Indians turn to quick-fix meals as surging food inflation eats into income
- Many families are cooking one-pot dishes with local lentils, cutting down on expensive veggies and avoiding deep fried snacks to tide over the cost of living crisis
- While Indian households are no stranger to kitchen resourcefulness, experts say the dietary workarounds come at the cost of nutrition
“We buy less fish and meat now with the rise in prices, sometimes we just eat rice with salted buttermilk and a little dried fish,” said Sasikala Rajan, 35, a domestic worker in the southern city of Chennai.
Rajan, who earns 15,000 rupees a month (US$196), said her family of three has also adopted other austerity measures like cutting down on tomatoes, garlic, onions and spices in the dishes.
“I use a pressure cooker for fast cooking and saving on gas. There is no option but to make everything stretch longer,” she said.
In the capital New Delhi, the rising cost of living has forced construction worker Hariram Das to forgo accompaniments and have parathas with just onions and salt, and increasingly rely on chaat (street food) and snacks like egg sandwich.
“We worry about our children and try to give them milk or eggs when we have money,” said Das, 42.
Even small eateries – frequented by the working class seeking low-cost food – have been squeezed by inflation.
Many street vendors in south India have taken lentil-based deep fried snacks like vadas and pakoras off the menu and instead offer steamed snacks such as idlis (rice cakes) to their customers to cushion the impact of higher cooking oil prices.
Bread omelette and vada pav (toasted bun stuffed with potato fritter and red chilli powder) are among the other affordable food options that sell for 30 rupees (US$0.39) and 20 rupees per plate, respectively.
Chennai-based fruit vendor Chinnaswamy said the economic pain has weighed more on household consumption, with his stall seeing a decline in sales as customers tightened their purse strings while others tweaked their cooking styles.
“I usually make a one-pot dish like steamed rice and rajma (kidney beans in a tomato and onion gravy) or kadi (a yogurt gravy) to cut costs and dependence on vegetables,” said Manisha Rani, a homemaker in New Delhi.

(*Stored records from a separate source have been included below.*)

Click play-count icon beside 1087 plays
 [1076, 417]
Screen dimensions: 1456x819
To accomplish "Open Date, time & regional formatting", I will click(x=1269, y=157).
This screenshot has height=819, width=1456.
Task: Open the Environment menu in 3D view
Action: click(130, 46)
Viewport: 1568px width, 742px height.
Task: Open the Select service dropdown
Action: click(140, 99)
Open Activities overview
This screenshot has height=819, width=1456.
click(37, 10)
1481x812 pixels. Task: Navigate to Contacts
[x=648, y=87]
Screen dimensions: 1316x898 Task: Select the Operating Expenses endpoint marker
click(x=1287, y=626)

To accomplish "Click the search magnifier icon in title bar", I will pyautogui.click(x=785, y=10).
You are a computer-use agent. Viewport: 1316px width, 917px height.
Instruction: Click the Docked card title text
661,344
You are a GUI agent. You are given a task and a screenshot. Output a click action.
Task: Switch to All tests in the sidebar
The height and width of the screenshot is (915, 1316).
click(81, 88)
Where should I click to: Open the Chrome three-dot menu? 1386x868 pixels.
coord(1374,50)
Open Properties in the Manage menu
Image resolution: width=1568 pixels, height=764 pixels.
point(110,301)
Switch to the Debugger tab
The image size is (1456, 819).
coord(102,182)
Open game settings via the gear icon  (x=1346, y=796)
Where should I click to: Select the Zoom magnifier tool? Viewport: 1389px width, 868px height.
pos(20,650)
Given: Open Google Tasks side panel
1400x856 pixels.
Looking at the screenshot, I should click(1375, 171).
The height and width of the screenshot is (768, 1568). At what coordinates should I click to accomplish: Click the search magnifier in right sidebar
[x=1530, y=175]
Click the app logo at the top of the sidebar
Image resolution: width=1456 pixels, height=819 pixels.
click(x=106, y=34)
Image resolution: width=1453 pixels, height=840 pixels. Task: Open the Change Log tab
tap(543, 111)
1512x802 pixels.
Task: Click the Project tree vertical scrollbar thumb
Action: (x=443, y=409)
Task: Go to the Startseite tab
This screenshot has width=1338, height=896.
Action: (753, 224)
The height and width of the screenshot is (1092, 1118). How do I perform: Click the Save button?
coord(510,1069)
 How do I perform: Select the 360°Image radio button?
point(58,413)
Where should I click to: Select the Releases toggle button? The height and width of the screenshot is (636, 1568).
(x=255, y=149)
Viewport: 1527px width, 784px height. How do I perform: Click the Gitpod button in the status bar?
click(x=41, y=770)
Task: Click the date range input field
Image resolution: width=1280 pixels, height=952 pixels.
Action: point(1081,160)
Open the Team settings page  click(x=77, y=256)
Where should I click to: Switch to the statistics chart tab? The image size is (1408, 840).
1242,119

India has a variety of indigenous legumes and lentils which can be ingeniously combined to make a quick snack, salad or stir fry. Poha – beaten rice cooked with onions, potatoes, green chillies and roasted peanuts and garnished with grated coconut – makes a filling breakfast in many parts of western India. Sabudhana (sago) is another inexpensive and nutritious grain used to make a snack with boiled potatoes, peanuts and curry leaves.
According to nutritionist Dr Nandita Iyer, Indian food can be easily adapted with less onions and tomatoes or any condiment whose prices are steep, unlike Western cuisine where the exact amount of one ingredient cannot be simply substituted by another.
“Indian cuisine has always been about the economy of ingredients and spices and restraint and avoiding waste. Only because of food prosperity many moved away from that frugality,” she said.
The cost of living crisis has also brought Indian households’ kitchen resourcefulness to the fore.
“We sprout all whole pulses like masoor, lobia, peas, chana and eat them lightly seasoned when prices of vegetables are high,” journalist Sheela Jaywant said.
Pune-based freelance writer Shoma Abhyankar said she always bought lemons in bulk and refrigerated the juice with some salt to make a quick lemonade or use it in her cooking.
In Chennai, price-conscious homemaker Preeta Kumar said she avoided deep frying and made one-pot meals and boiled or steamed dishes to tide over the situation.
“I use all scraps of food like vegetable peels to make thogaiyals (fried veggies or peels ground with lentils and coconut) which can be just mixed with rice,” Kumar said, adding that she includes the leftover vegetables and dals in the flour to make rotis (flatbread).
Culinary anthropologist Kurush Dalal said Indians have always been adept at making frugal meals like dal kichdi (mashed rice and lentils and sometimes veggies) when the going gets tough.
“From using less oil, switching to dalda (vegetable oil) instead of ghee (clarified butter) and using a pressure cooker that has several internal compartments to reduce gas consumption, we do manage to make our meals cheaper at all levels of society when required,” Dalal said.
He, however, warned that nutrition takes a back seat when people seek dietary workarounds to cut costs as they focus on saving for their children’s education or medical expenses.
“But ultimately, there is only so much you can do to counter inflation. Many lower income groups are forced to compromise on their nutrition. It’s a tough choice.”